▶ **WHAT YOU HAVE TO DO**
Identify each line below that contains the word "computer", and copy it out.

▶ **PROVIDED RECORDS**
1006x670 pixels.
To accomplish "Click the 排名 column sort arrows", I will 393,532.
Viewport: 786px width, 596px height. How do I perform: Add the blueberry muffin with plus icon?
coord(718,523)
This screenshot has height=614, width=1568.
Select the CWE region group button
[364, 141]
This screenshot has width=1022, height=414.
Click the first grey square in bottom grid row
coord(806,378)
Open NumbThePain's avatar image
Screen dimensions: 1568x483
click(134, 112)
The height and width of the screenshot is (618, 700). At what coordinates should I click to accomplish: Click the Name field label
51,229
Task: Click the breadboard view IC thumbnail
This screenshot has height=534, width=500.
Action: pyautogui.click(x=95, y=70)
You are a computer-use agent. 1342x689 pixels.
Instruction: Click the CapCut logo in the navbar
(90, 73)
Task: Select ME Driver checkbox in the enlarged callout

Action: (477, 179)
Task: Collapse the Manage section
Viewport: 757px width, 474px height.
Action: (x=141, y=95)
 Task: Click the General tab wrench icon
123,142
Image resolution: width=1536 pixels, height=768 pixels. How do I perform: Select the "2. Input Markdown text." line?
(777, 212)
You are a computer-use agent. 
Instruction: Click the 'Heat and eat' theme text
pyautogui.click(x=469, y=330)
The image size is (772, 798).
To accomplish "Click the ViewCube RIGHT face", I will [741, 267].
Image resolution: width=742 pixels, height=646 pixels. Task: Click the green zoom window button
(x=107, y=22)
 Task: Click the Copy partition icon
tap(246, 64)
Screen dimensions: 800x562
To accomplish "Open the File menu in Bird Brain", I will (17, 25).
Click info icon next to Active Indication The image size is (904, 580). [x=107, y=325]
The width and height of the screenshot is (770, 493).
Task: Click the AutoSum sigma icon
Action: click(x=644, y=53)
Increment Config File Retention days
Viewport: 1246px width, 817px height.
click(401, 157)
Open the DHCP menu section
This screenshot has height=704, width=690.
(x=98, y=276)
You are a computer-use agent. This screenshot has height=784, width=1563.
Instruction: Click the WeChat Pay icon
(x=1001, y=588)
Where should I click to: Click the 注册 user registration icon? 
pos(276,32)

▶ **RESULT**
You are a computer-use agent. 1342x689 pixels.
You are a computer-use agent. 
You are a computer-use agent. This screenshot has height=784, width=1563.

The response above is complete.